Die Berufungswerberin hingegen, bei der nach zivilrechtlicher Ansicht die grundsätzlich gebotene Unterhaltsleistung im Wege der Haushaltsführung durch den während des Studium veranlassten Aufenthalt der Kinder in Uni-Stadt zu Lasten eines finanziellen Unterhaltes in den Hintergrund tritt, hatte an die Tochter monatliche Zahlungen erbracht, welche ab Beginn des Studiums im September 2007 im Vergleich zu den Vormonaten deutlich höher waren. Mit diesen monetären Unterhaltsleistungen hat die Bw. sohin auch Aufwendungen für die auswärtige Berufsausbildung der Tochter wirtschaftlich getragen. Daraus ergibt sich für den Berufungssenat, dass bei der Arbeitnehmerveranlagung der Bw. für die Tochter Grete für die Dauer von vier Monaten der Pauschbetrag in voller Höhe zu gewähren war.
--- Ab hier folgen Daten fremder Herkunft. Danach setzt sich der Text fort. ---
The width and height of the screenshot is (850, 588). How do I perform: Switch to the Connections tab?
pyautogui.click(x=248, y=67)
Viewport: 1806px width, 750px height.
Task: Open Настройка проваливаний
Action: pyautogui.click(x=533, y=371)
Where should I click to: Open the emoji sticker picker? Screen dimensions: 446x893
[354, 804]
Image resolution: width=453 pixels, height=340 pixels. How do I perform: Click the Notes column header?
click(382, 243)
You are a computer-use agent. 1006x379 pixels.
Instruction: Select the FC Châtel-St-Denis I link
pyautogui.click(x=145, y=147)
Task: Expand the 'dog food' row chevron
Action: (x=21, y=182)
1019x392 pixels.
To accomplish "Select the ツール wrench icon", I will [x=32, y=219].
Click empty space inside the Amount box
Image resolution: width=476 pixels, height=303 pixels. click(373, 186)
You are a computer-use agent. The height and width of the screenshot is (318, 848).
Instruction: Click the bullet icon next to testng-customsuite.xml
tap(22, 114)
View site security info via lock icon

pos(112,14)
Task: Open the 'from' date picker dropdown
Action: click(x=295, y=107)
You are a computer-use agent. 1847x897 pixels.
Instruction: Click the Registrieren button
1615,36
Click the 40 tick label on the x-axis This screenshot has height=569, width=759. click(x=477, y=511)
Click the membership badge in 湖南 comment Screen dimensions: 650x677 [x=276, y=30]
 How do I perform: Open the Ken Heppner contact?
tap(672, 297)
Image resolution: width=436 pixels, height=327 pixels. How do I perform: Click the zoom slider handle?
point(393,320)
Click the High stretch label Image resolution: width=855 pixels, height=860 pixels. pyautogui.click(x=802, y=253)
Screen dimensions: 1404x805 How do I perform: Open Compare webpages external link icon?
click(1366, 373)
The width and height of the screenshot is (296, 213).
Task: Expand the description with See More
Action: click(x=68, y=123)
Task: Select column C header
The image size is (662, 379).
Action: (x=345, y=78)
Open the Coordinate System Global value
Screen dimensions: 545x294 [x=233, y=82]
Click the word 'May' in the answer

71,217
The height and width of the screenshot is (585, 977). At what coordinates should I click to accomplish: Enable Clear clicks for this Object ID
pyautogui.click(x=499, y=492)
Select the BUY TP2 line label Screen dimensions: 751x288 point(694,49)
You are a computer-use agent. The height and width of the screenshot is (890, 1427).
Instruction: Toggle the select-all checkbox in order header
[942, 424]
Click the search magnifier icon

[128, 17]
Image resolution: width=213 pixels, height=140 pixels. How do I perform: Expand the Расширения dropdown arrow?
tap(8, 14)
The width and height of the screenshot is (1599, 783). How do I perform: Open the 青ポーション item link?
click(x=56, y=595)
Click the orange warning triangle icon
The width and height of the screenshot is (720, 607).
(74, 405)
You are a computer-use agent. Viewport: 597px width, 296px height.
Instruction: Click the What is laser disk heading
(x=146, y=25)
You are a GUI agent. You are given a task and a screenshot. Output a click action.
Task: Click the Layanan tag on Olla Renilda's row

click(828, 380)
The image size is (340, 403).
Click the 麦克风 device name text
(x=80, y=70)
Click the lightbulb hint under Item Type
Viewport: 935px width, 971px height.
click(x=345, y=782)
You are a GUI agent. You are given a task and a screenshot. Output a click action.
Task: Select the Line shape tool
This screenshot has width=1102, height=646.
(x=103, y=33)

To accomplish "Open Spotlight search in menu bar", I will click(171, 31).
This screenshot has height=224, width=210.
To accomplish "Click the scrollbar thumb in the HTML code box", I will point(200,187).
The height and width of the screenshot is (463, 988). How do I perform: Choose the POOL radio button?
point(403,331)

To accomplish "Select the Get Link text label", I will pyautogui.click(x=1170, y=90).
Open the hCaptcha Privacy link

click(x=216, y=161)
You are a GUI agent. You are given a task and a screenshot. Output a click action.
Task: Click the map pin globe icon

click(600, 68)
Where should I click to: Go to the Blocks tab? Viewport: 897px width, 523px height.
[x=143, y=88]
Anders verhält es sich indes betreffend das Studium des Sohnes Hans in Uni-Stadt. Diesbezüglich konnte an Sachverhalt festgestellt werden, dass beide Elternteile über ihre gesetzliche Unterhaltspflicht hinaus finanzielle Zuwendungen an den Sohn erbracht hatten, welche auch der Abdeckung der Mehrkosten für die auswärtige Berufsausbildung gedient hatten. In einem solchen Fall erachtet es der erkennende Senat als sachgerecht, den Pauschalbetrag im prozentuellen Verhältnis der geleisteten (Unterhalts-) Zahlungen aufzuteilen. Ausgehend von den oben dargelegten monatlichen Zuwendungen (€ 400,00 seitens des Vaters, rund € 668,00 durch die berufungswerbende Mutter) ergibt sich ein Prozentverhältnis von - gerundet - 37::63 (Vater::Bw.), in welchem Aufteilungsmaßstab der Pauschbetrag - und zwar für zwölf Monate - zu berücksichtigen war.

Die Höhe des Einkommens als Bemessungsgrundlage sowie der daraus abgeleiteten Einkommensteuer (-gutschrift) samt deren rechnerische Ermittlung ist dem als Beilage angeschlossenen Berechnungsblatt zu entnehmen, das insoweit einen Bestandteil des Bescheidspruches bildet.

Es war der Berufung sohin ein Teilerfolg beschieden und daher spruchgemäß zu entscheiden.